The inspirational story of the Bentley Boys, and the Le Mans 24-hour race of 1927 that sealed their astonishing place in history.
Using the frame of that extraordinary race, in Racing in the Dark Peter Grimsdale paints a picture of a remarkable car at the historic moment when petrol overtook steam, and will explore the lives and motivations of a generation of dedicated men who were determined, above all, to blot out the enduring shadow of the First World War. Driver Sammy Davis had lost two brothers and his father in the trenches. Team owner Walter Bentley, a newlywed in the summer of 1914, had devoted himself to designing engines for Sopwith Camels, only to lose his young wife in the Spanish flu pandemic of 1918.

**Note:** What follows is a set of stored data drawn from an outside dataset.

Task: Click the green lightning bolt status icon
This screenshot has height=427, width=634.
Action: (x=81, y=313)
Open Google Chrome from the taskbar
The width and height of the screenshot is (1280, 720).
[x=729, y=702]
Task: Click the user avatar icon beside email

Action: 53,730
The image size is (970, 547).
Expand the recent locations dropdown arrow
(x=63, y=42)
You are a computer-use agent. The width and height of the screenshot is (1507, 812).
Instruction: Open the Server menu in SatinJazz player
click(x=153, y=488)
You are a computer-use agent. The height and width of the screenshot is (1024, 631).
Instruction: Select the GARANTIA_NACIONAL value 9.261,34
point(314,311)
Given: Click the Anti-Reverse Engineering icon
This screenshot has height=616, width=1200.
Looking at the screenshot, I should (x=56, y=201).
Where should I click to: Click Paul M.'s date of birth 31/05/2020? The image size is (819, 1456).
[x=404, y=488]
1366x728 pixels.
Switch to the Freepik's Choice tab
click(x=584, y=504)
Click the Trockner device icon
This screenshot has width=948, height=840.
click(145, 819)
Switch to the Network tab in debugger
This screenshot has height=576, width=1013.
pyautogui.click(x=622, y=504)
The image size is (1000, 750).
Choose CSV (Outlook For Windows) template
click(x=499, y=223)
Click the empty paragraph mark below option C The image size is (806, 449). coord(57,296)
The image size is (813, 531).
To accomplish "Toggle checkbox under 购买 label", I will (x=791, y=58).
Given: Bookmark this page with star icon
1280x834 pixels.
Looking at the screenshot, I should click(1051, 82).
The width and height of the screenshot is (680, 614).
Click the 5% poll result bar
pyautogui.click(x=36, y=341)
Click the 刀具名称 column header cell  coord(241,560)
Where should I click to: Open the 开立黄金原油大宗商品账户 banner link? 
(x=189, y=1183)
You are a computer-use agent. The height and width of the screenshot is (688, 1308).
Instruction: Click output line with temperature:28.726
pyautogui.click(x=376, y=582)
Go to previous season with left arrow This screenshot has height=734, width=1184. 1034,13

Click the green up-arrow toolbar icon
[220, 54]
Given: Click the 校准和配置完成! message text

The Bentley Boys emerged from every level of Upstairs Downstairs Britain, from the fabled Gatsbyesque Woolf Barnato to East Ender Wally Hassan, who joined at fifteen and would one day design Jaguars Le Mans champion, to the titled grandees and spirited adventurers who became Bentleys devoted clientele. But in the heat of competition, class distinctions melted away. Bentley and his boys became almost mythical beings, alongside Mallory, Shackleton and Lawrence of Arabia, in a generation of Britons bent on filling their lives with challenge and leaving the past for dust. Bentley Motors burned brightly but all too briefly; theirs is a tale filled with drama, tragedy, determination and glory.
Peter Grimsdale is a bestselling novelist, TV producer and former commissioning editor whose credits stretch from Big Brother to Panorama, from The Adam & Joe Show to Finest Hour and Dispatches on Deepwater Horizon and Tony Blairs millions. His first motoring book was the critically acclaimed High Performance: When Britain Ruled the Roads. Old Number Seven is his second book with Simon & Schuster.